Any restriction in timber harvests on public trust lands managed by the DNR causes real-world suffering. For example, the Timberland Regional Library system faces some tough fiscal problems right now. Its senior managers project a budget deficit of $700,000 in 2020 and have suggested closing library branches in response. One reason for these problems: the library system used to receive more than $5 million in timber revenue each year. Now it gets less than $1 million annually.
If the DNR locks up more public timber land for marbled murrelet, that will only make the library’s bad fiscal situation worse.
If this story sounds familiar, it should. Many communities in Western Washington have never fully recovered from the 1990s decision to set aside millions of acres of federal land to “save” the northern spotted owl. Sadly, that scheme didn’t work. Spotted owl populations didn’t recover. And, we can expect the same sad result with the marbled murrelet. In fact, the DNR’s own projections show this latest set-aside scheme won’t save this bird, either.
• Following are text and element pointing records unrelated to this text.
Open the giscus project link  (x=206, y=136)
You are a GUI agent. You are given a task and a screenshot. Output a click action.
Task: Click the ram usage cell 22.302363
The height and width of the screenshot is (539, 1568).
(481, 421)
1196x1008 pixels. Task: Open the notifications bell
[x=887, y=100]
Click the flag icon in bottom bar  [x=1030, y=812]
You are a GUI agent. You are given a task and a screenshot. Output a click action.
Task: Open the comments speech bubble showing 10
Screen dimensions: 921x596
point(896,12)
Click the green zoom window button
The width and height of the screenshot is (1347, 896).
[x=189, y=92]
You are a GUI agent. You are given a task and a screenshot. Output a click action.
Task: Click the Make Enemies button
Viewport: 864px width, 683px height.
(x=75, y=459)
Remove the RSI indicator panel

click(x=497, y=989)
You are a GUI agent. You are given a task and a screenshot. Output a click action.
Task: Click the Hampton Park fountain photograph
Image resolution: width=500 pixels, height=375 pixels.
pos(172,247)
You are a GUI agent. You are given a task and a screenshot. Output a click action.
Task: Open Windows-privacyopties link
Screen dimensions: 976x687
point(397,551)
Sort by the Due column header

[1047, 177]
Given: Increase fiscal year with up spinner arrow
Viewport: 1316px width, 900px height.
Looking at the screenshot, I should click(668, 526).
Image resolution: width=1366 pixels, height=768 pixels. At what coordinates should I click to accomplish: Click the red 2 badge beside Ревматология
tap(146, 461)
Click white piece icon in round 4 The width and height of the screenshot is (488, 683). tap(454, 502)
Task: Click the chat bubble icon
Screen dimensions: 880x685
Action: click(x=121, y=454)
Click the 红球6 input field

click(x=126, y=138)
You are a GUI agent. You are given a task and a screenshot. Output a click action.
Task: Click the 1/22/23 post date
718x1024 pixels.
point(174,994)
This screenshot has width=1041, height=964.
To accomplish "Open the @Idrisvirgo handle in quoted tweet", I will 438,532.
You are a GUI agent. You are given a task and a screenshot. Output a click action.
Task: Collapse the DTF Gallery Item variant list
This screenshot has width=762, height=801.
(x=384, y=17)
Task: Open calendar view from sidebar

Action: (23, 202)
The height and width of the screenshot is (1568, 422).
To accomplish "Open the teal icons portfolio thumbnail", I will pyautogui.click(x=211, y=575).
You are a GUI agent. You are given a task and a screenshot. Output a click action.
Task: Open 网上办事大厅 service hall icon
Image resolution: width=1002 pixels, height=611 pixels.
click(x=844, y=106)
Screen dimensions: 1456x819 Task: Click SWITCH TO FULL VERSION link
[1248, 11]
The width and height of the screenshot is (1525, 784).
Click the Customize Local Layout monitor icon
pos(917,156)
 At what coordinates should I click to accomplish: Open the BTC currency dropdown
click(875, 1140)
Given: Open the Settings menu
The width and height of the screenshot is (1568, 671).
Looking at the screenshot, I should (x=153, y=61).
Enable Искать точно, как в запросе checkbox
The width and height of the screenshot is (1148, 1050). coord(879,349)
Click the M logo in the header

The best science suggests the marbled murrelet, when it’s on dry land, needs old growth forest for nesting. A close review of the locations where timber harvests would be prohibited under the DNR’s latest scheme shows thousands of acres of young forest lands that are not — and won’t any time soon be — suitable habitat for the murrelet.
While the dramatic decline of timber harvests on federal land decimated rural economies, steady and sustainable management of state forest lands has allowed some of these communities to survive. Timber harvests on state land support more than 100,000 jobs and contributes $5.5 billion in wages each year to Washington’s economy. We need to keep these jobs!
There’s plenty of public land currently reserved for the marbled murrelet. Already, 567,000 acres of DNR-managed land are set aside for species conservation under the agency’s 1997 Habitat Conservation Plan. In addition to that, millions of acres of federal forest lands have also been set aside as national parks, designated wilderness and reserves for species like the murrelet.
Restricting traditional harvests on state trust timberland is a crude approach to lands management. And it’s a lazy approach. Most importantly, it isn’t an effective way to balance the public interest — to protect vulnerable species, working families, public libraries and the other services that make our communities great places to live. The DNR should take a step back. It should develop a plan that honors its trust obligation to generate revenue for the Timberland Library System and provides habitat for the marbled murrelet.
Jim Walsh represents southwest Washington’s 19th Legislative District in the state House of Representatives.